Great Place To Work research finds that at the best workplaces, 85% of employees believe their work has special meaning and isn’t “just a job.” And as Michael C. Bush, CEO of Great Place To Work, shared, “It’s on every leader to make sure every worker, regardless of role and location, understands how what they do affects their organization’s greater purpose. People need to know their work has meaning and matters — that they matter.”
People don’t feel like they can grow with their company.
When we asked people whether they’re in a job, a career, or a calling, the results point to the fact that most workers feel stuck in their current roles and unable to progress. In fact, just 28% of employees said they have a career with specific goals and ambitions that they wish to grow in time. Most workers (61%) are in a job where they just collect their paycheck and go home each day.
While not every job can become someone’s calling, employers could be doing much more to help their team members advance their careers internally. This includes offering better on-the-job training programs, more networking and mentoring opportunities, and clear career pathing for their workforce. Companies could also consider covering college tuition fees or offering a stipend for their education.
Employers who don’t support internal mobility will undoubtedly struggle to attract and retain talent in the years to come. Earlier this month I attended UKG’s Aspire event in Las Vegas, and Brian Reaves, UKG’s Chief Belonging, Diversity and Equity Officer, emphasized this point during his presentation. “Talent is looking for an opportunity path before they join,” he said. “They aren’t just looking for a job, they’re looking for a career.”
People don’t have enough time for the things that really matter to them.
It’s no secret that people’s priorities have shifted immensely as a result of the pandemic. Nearly 9 out of 10 workers we surveyed say the pandemic made them realize there are more important things in life than work, and 77% want to spend less time working and more time doing things that matter to them.
Employers could be doing a much better job of prioritizing work-life balance for their staff, for example by keeping work schedules reasonable and offering more flexibility. It’s also critical that leaders foster a culture where people feel they can use their vacation time without falling behind at work or being seen as less dedicated. This is especially necessary because right now, a whopping 85% of global employees say they don’t use all their allotted time off each year.

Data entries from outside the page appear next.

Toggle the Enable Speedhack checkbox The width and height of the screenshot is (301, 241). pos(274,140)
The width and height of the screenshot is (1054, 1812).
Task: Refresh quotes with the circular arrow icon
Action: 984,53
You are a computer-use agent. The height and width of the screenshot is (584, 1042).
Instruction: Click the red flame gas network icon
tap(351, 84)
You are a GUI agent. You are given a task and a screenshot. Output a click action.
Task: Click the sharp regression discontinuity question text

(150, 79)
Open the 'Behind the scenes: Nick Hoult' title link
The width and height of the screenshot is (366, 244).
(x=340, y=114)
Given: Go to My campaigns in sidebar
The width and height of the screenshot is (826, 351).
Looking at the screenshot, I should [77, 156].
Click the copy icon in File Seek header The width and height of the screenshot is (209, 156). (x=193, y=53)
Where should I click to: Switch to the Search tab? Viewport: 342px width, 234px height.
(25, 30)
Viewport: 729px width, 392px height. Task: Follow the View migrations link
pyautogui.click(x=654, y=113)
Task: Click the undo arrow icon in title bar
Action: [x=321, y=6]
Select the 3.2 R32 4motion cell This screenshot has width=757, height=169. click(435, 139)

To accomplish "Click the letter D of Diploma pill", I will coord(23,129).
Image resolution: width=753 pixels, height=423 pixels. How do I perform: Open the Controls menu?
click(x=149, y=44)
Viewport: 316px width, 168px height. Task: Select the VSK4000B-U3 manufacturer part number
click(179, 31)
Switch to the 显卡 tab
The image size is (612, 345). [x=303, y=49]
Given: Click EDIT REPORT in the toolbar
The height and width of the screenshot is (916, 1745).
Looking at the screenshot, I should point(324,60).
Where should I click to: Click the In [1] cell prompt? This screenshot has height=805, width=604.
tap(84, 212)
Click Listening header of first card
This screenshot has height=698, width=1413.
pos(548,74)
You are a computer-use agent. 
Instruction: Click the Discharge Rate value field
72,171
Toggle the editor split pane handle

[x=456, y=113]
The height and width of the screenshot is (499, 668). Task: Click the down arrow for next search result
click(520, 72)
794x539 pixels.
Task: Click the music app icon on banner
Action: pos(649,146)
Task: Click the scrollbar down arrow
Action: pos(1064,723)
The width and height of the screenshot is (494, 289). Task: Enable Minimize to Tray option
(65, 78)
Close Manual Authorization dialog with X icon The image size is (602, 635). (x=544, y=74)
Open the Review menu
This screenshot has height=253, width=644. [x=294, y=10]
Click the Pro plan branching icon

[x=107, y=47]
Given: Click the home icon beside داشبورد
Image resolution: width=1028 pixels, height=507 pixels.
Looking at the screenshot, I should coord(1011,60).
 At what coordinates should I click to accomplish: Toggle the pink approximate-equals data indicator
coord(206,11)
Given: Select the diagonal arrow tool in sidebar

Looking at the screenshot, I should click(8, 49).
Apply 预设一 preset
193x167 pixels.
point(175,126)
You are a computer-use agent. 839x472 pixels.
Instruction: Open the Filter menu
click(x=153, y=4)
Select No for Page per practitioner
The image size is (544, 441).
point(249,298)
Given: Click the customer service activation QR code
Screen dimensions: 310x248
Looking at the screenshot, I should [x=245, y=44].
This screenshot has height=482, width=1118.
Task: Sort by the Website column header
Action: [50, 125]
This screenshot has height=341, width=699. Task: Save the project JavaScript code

For companies that are successful in their efforts to promote work-life balance, the payoff could be significant, especially from a long-term talent pipeline standpoint. In fact, we found that employees who work excessive overtime or report poor work-life balance were far less likely to recommend their company and their line of work to the next generation.
For a better tomorrow, we need to fix work today
With the new year right around the corner, there’s no better time than the present for businesses to prioritize creating a better work experience for their staff. Over 3 out of 4 employees say they expect their company to do more to support them, and if they continue to feel unsupported it’s all but guaranteed that they’ll seek out a better opportunity elsewhere. It’s also likely that they’ll pass on their negative feedback to those around them, including the young people who will soon become tomorrow’s workforce.
Dr. Chris Mullen, Ph.D., SPHR, SHRM-SCP, executive director of The Workforce Institute at UKG, aptly summarizes the implications of UKG’s new study. “This research gives us a glimpse at what workforce expectations in 2030 and beyond might look like, including the jobs and types of companies that may not exist unless work practices change. What employers choose to do next will shape the future of work as we know it.”